To illustrate again using the Argentina example:
- All cities directly contained in Argentina (dcid:
country/ARG
):country/ARG<-containedInPlace{typeOf:City}
- All cities indirectly contained in Argentina (dcid:
country/ARG
):country/ARG<-containedInPlace+{typeOf:City}
URL-encoding reserved characters in GET requests
HTTP GET requests do not allow some of the characters used by Data Commons DCIDs and relation expressions. When sending GET requests, you may need to use the corresponding percent codes for reserved characters.
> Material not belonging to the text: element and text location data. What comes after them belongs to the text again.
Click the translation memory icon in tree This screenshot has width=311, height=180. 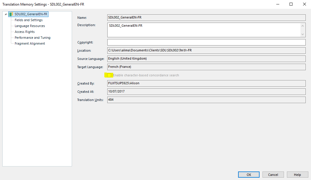click(11, 14)
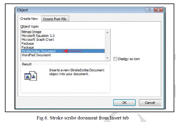Pick the second Package list entry
The width and height of the screenshot is (176, 122).
point(28,47)
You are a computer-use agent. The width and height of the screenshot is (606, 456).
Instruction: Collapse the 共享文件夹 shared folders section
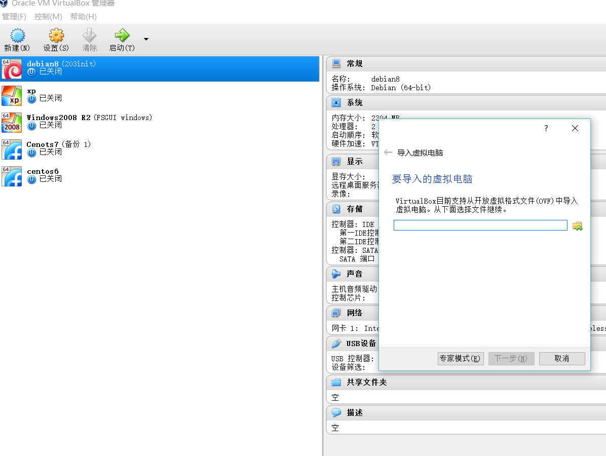click(366, 382)
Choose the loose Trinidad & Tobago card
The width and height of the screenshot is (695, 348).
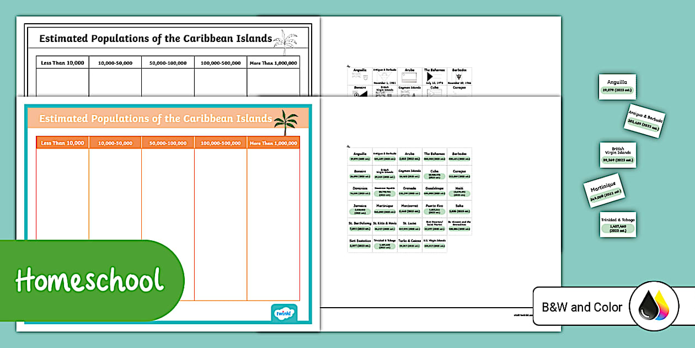click(x=617, y=224)
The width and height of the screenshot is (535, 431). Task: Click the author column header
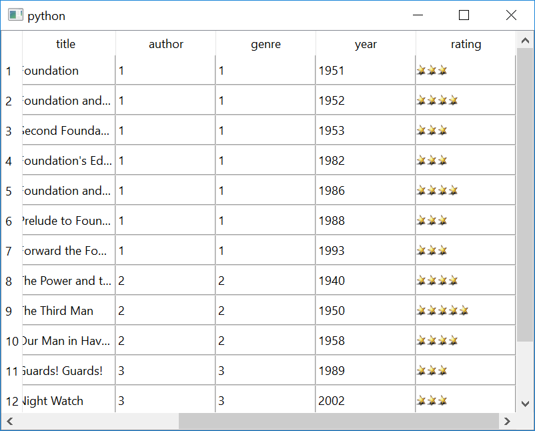[x=165, y=44]
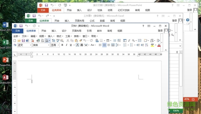Open Access 2013 desktop shortcut
Screen dimensions: 201x114
click(x=6, y=79)
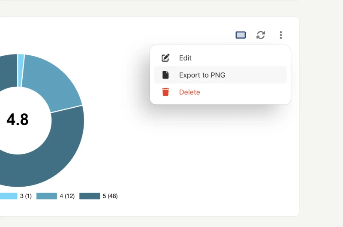The height and width of the screenshot is (227, 343).
Task: Click the "5 (48)" legend label
Action: coord(110,196)
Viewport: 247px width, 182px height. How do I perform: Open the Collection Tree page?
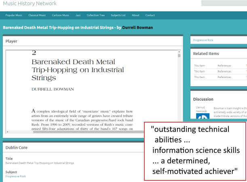pyautogui.click(x=95, y=15)
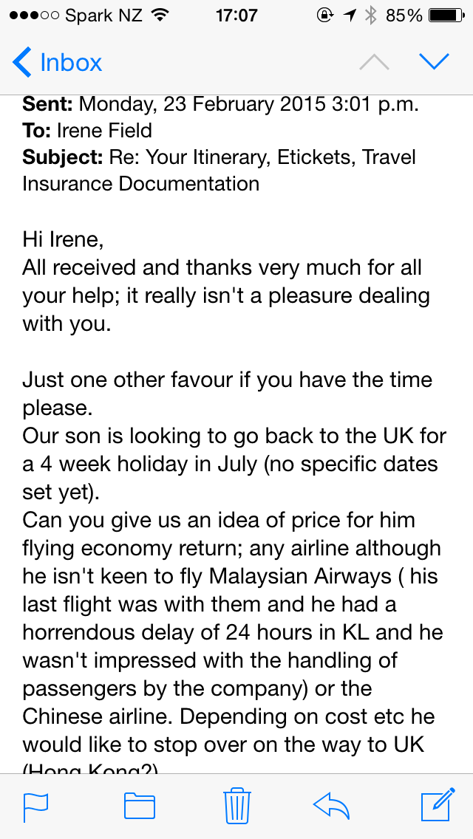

For example, a query string such as the following:
https://api.datacommons.org/v2/node?key=AIzaSyCTI4Xz-UW_G2Q2RfknhcfdAnTHq5X5XuI&nodes=geoId/06&property=<-*
should be encoded as:
https://api.datacommons.org/v2/node?key=AIzaSyCTI4Xz-UW_G2Q2RfknhcfdAnTHq5X5XuI&nodes=geoId%2F06&property=%3C-%2A
Although sometimes the original characters may work, it’s safest to always encode them.
Tip: Don’t URL-encode delimiters between parameters (
&
), separators between parameter names and values (=
), or-
.
See https://www.w3schools.com/tags/ref_urlencode.ASP for a handy reference.
Pagination
When the response to a request is too long, the returned payload is
paginated. Only a subset of the response is returned, along with a long string
of characters called a token. To get the next set of entries, repeat the
request with nextToken
as an query parameter, with the token as its value.
For example, the request:
curl --request GET \
'https://api.datacommons.org/v2/node?key=AIzaSyCTI4Xz-UW_G2Q2RfknhcfdAnTHq5X5XuI&nodes=geoId%2F06&property=%3C-%2A'
will return something like:
{
"data": {
"geoId/06": {
"arcs": < ... output truncated for brevity ...>
},
},
"nextToken": "SoME_veRy_L0ng_STrIng"
}
To get the next set of entries, repeat the previous command and append the nextToken
:
curl --request GET \
'https://api.datacommons.org/v2/node?key=AIzaSyCTI4Xz-UW_G2Q2RfknhcfdAnTHq5X5XuI&nodes=geoId%2F06&property=%3C-%2A&nextToken=SoME_veRy_L0ng_STrIng'
Similarly for POST requests, this would look like:
curl -X POST \
-H "X-API-Key: AIzaSyCTI4Xz-UW_G2Q2RfknhcfdAnTHq5X5XuI" \
--url https://api.datacommons.org/v2/node \
--data '{
"nodes": "geoId/06",
"property": "<-*",
"nextToken": "SoME_veRy_L0ng_STrIng"
}'
Don’t forget to URL-encode any special characters that appear in the string.